Dorisena, This is exactly what I needed to see… your response. I moved to our second bedroom last night with the door locked! My husband and I had a nice outing then came home to be shouted at about who knows what. His mood changes on a dime. I found out he bought a gun… his first although he did have one my father had given him. We took it when he was first diagnosed and didn’t miss it. My son who is in law enforcement tried to reason with him to get it away, but he fefused. We changed the lock on the case. My husband said he wanted to go target shooting since he can no longer fly a plane or play golf. Friends have disappeared. His Mayo neurologist did not make a big deal of the gun—- he compared it to a fishing pole. My husband was a high ranking officer in the military so I guess his Mayo doc thought he was used to guns… not!! My husband carried a gun on a three month mission otherwise had to go to the firing range once a year to qualify. Never hunted, never went target shooting.

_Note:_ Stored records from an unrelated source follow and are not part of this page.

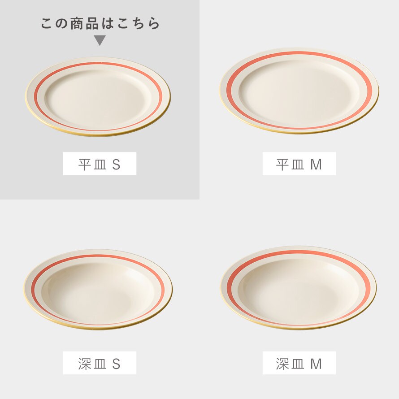
Task: Click the red stripe on 平皿 S plate
Action: (98, 63)
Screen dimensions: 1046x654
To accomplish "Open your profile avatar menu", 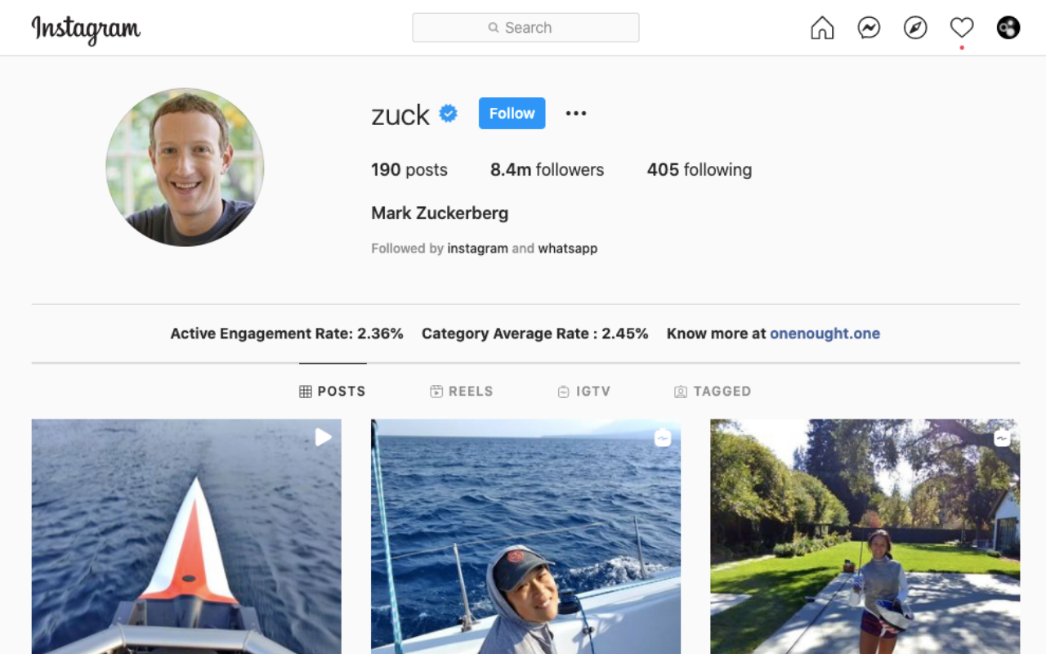I will pyautogui.click(x=1008, y=28).
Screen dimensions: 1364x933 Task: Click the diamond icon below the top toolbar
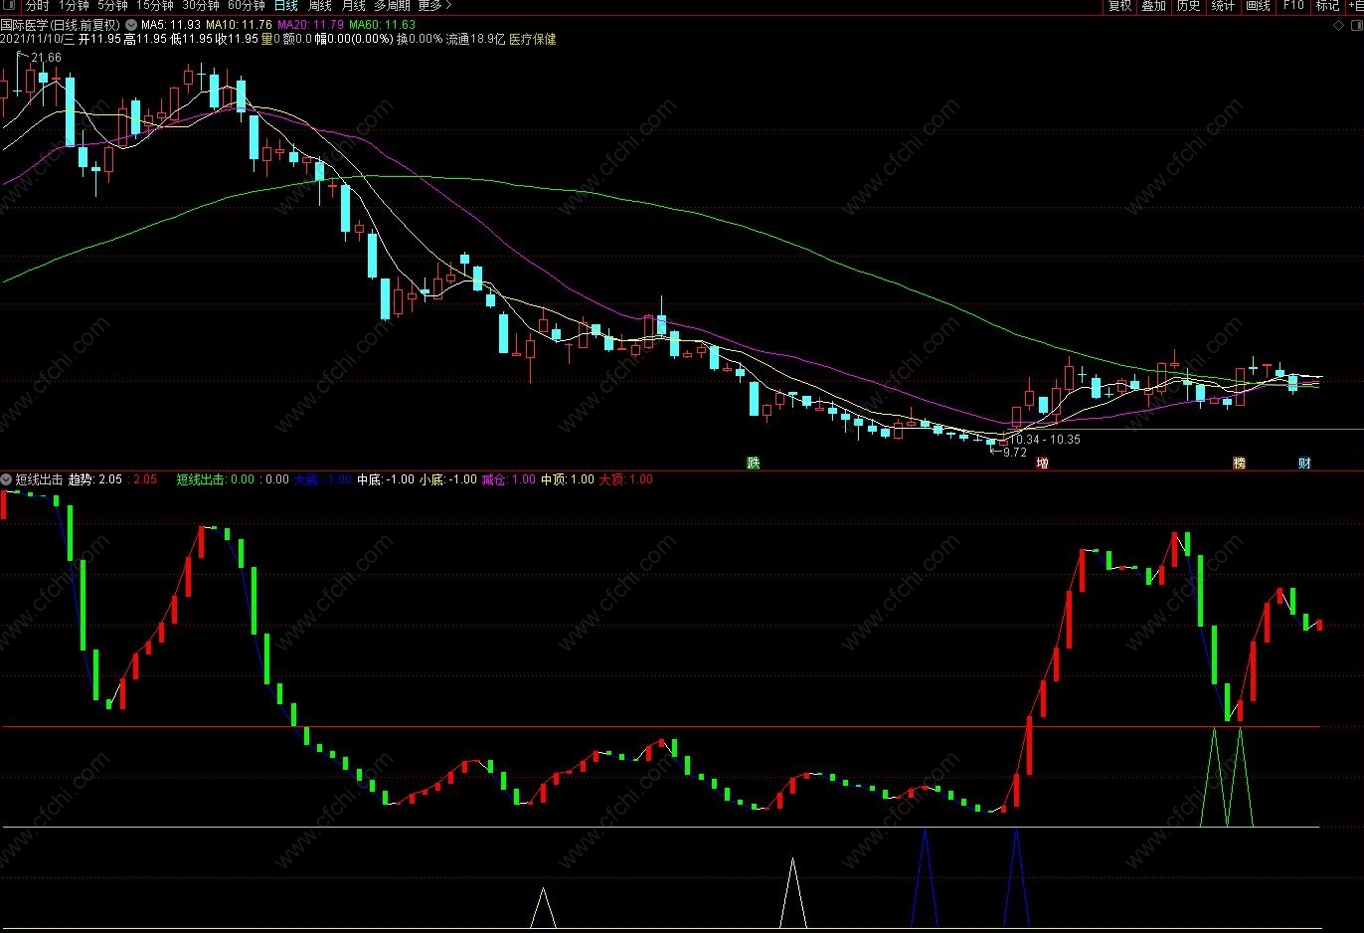coord(1338,26)
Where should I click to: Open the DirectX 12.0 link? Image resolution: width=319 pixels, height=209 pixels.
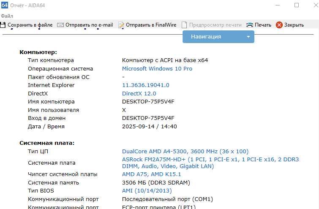click(x=139, y=93)
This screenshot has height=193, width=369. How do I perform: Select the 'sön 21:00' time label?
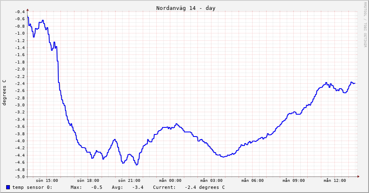(129, 181)
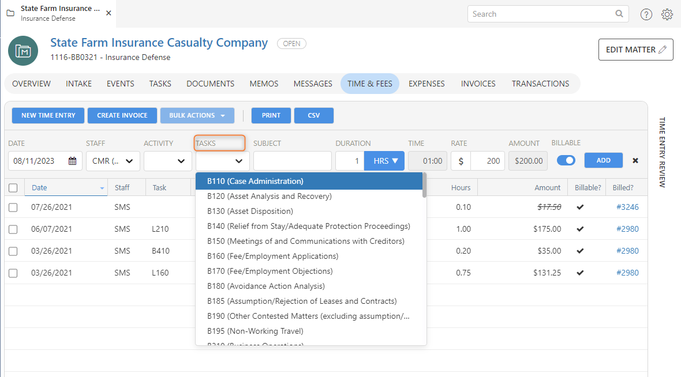The image size is (681, 377).
Task: Open the Bulk Actions dropdown
Action: [197, 115]
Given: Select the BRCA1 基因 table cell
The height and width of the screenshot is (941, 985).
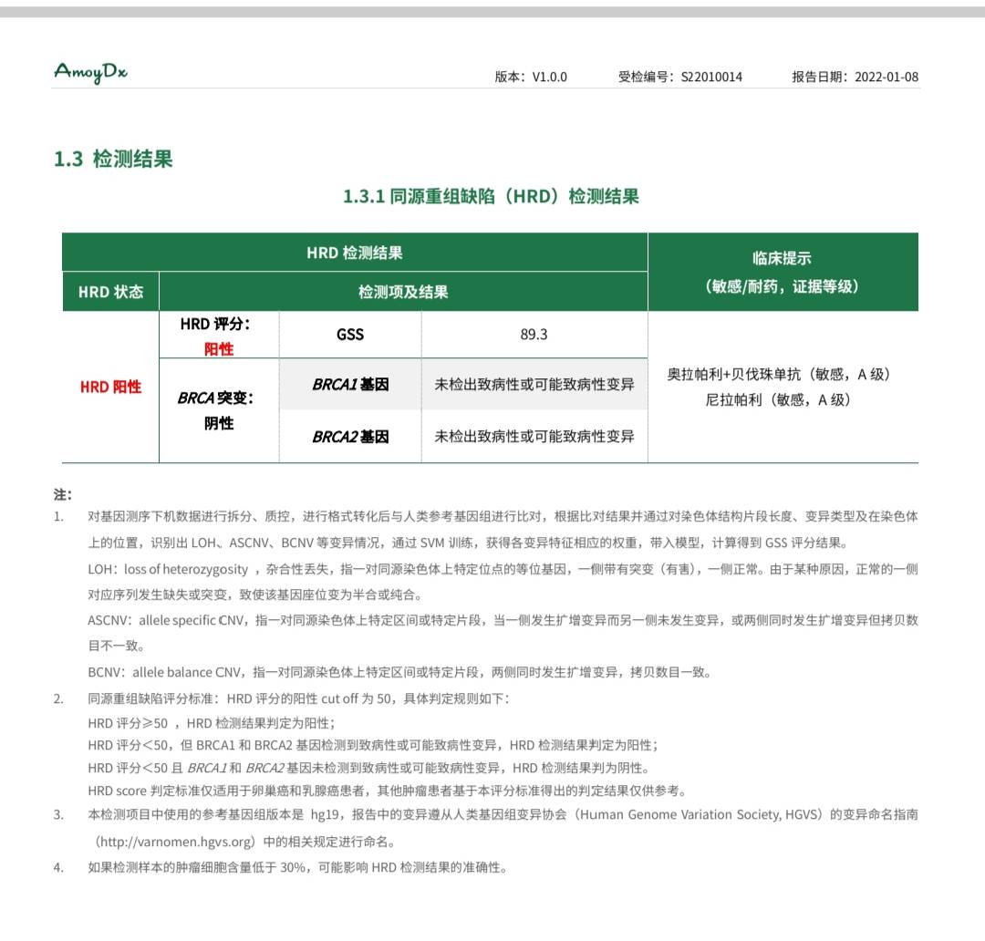Looking at the screenshot, I should tap(349, 385).
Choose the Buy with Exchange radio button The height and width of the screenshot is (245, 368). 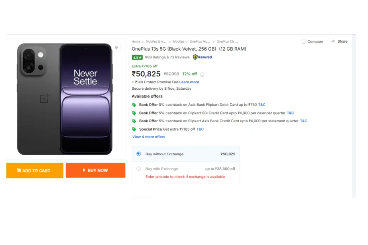point(139,169)
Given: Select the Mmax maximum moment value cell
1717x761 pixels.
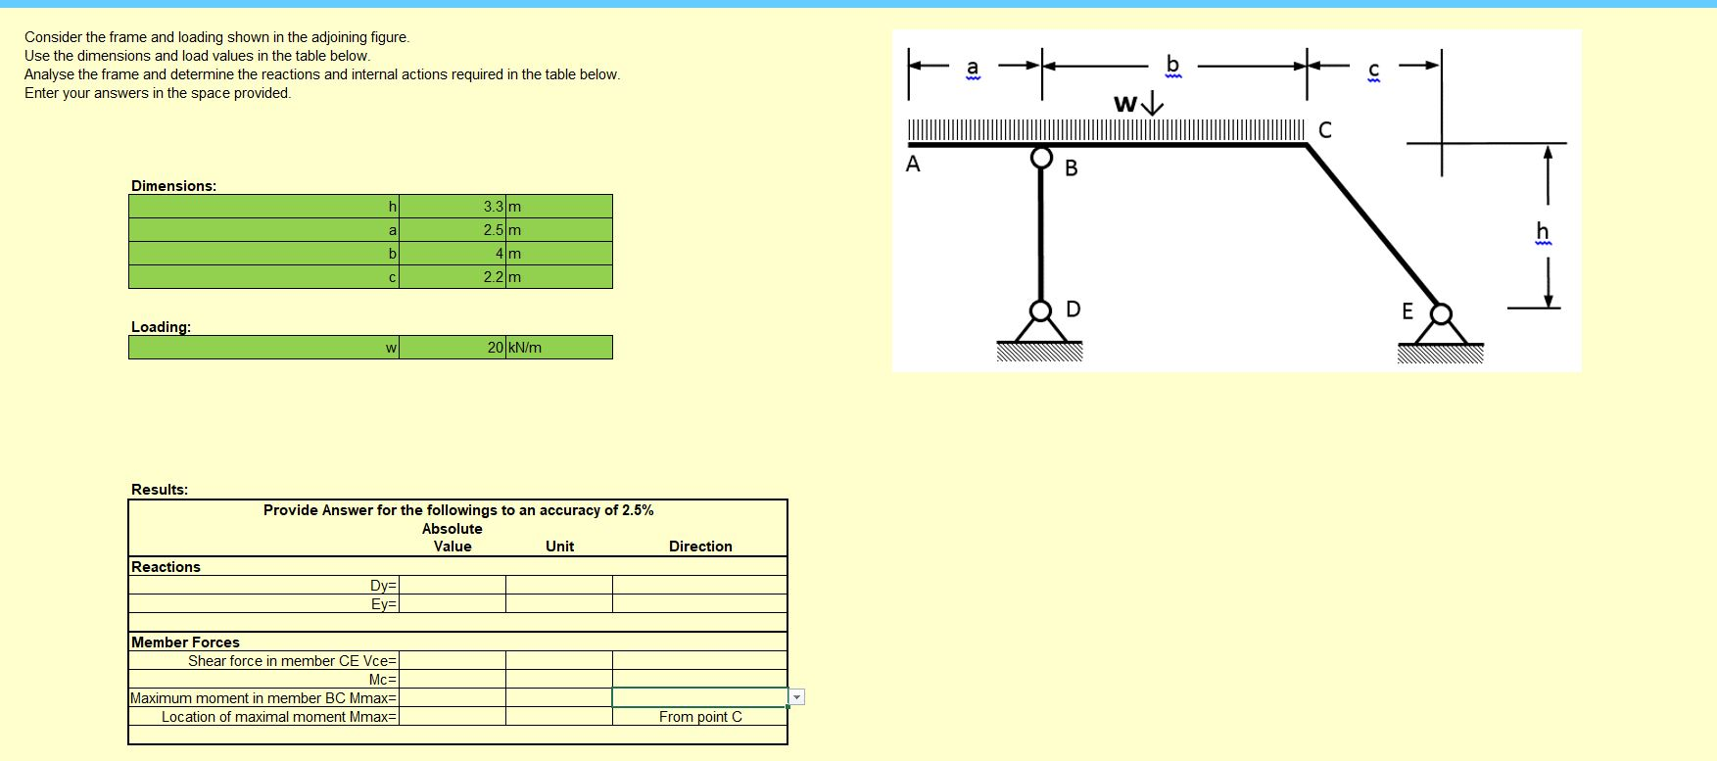Looking at the screenshot, I should [x=453, y=697].
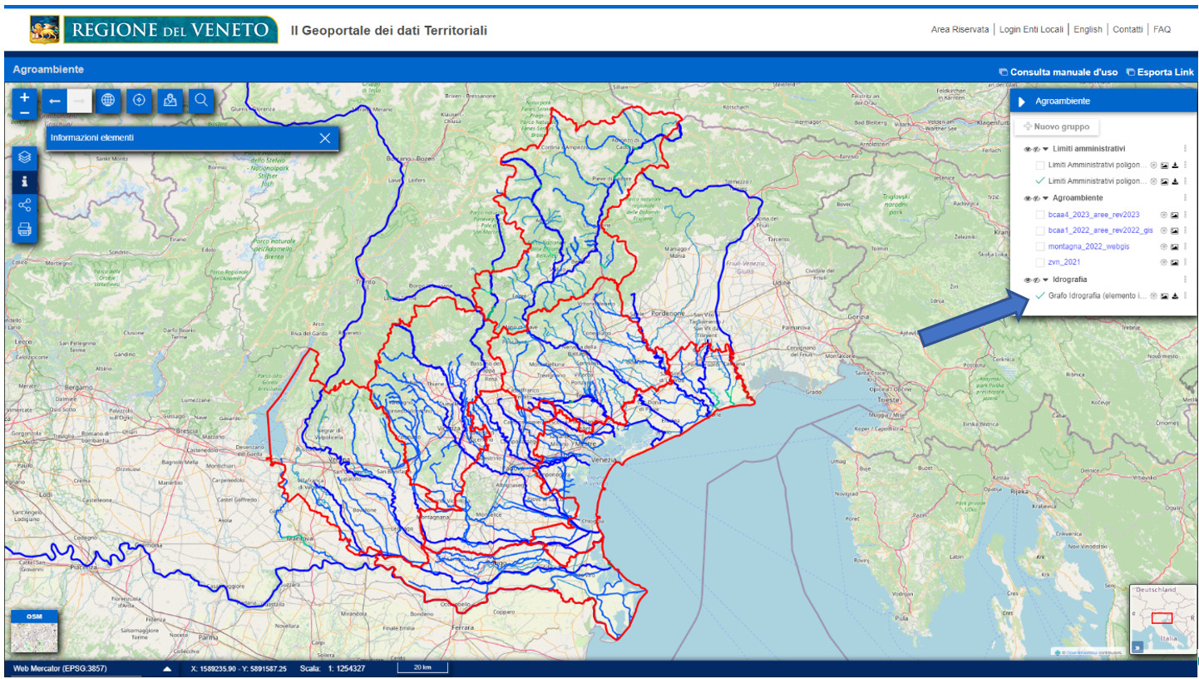Image resolution: width=1199 pixels, height=679 pixels.
Task: Download the Grafo Idrografia layer
Action: tap(1175, 296)
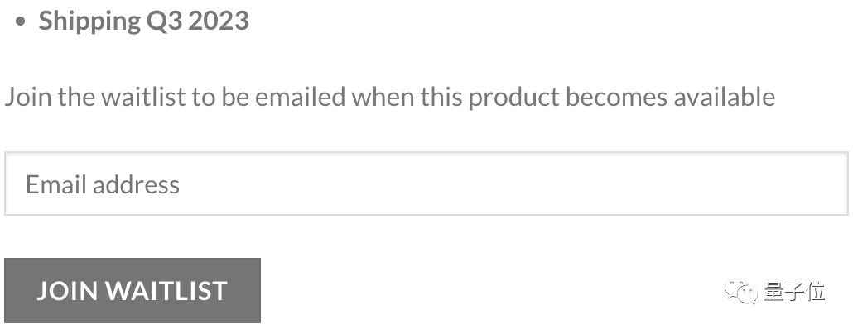Click the word "emailed" in the sentence

(301, 98)
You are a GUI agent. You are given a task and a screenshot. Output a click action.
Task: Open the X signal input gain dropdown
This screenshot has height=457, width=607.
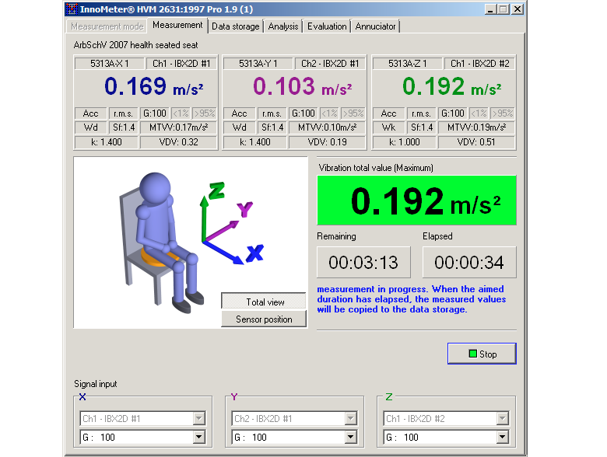tap(199, 438)
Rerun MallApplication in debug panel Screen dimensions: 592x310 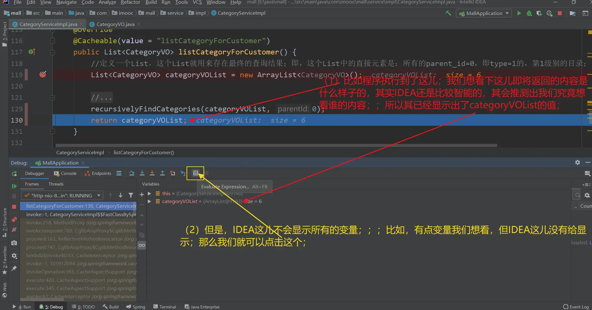tap(14, 174)
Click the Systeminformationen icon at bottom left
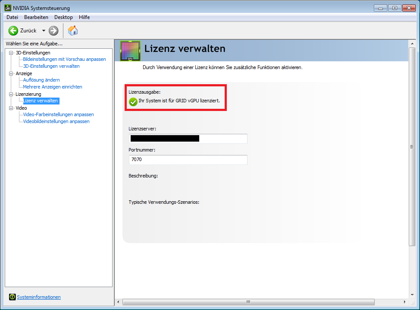420x310 pixels. (x=12, y=297)

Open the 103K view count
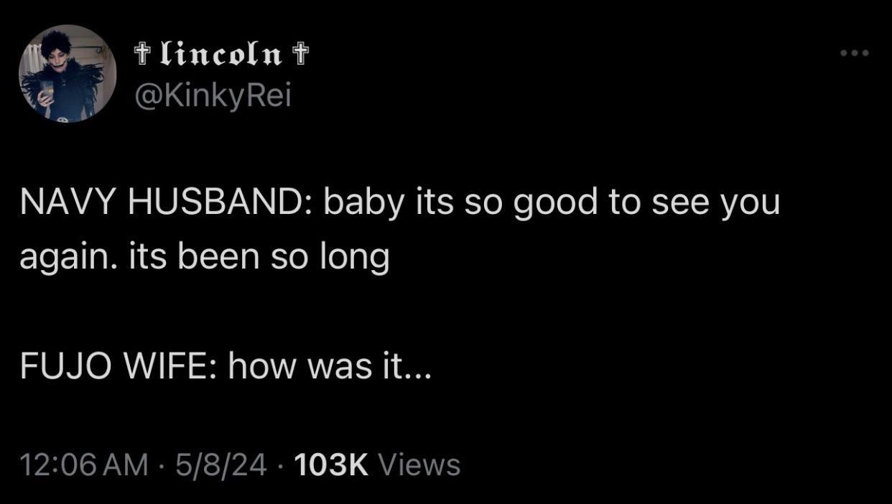tap(331, 465)
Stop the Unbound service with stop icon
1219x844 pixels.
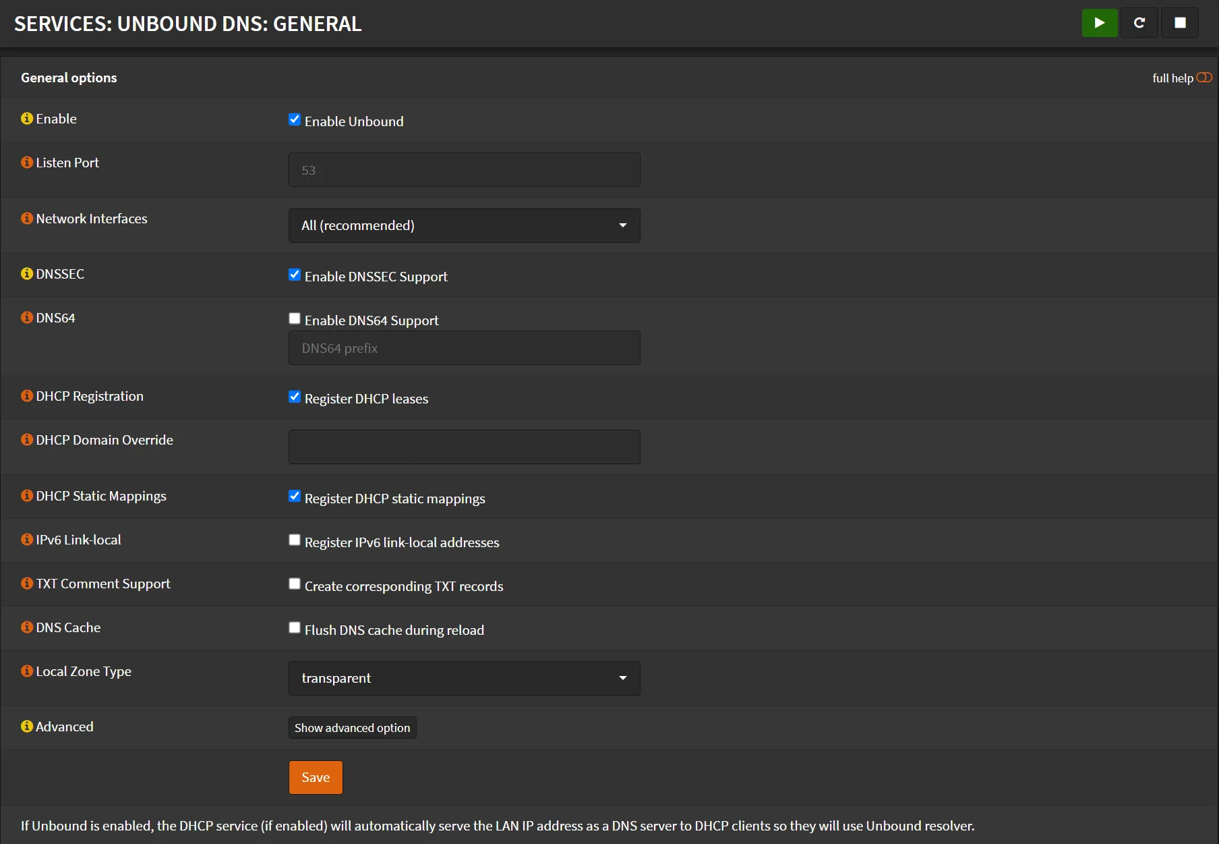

I am frightened of my husband’s frequent mood changes. I am tired of living afraid. He has only been verbally abusive, not physical yet. Our physician told me to take him to the VA yesterday telling my husband it was for back pain he is constantly complaining of… had surgery on back in December. I was then to tell the VA doc I feared for his safety and mine. He would not go. I don’t know what to do. Divorce because an anoxic brain injury broke an otherwise good man and father? I am at a loss.
I too have to stay on top of cleaning out the fridge. Caught him eating old sliced turkey but why should I care? Won’t let me pay the bills or do them together. I get blamed for everything that goes wrong. My nerves are shot!

Forgive typos. I have eye problems.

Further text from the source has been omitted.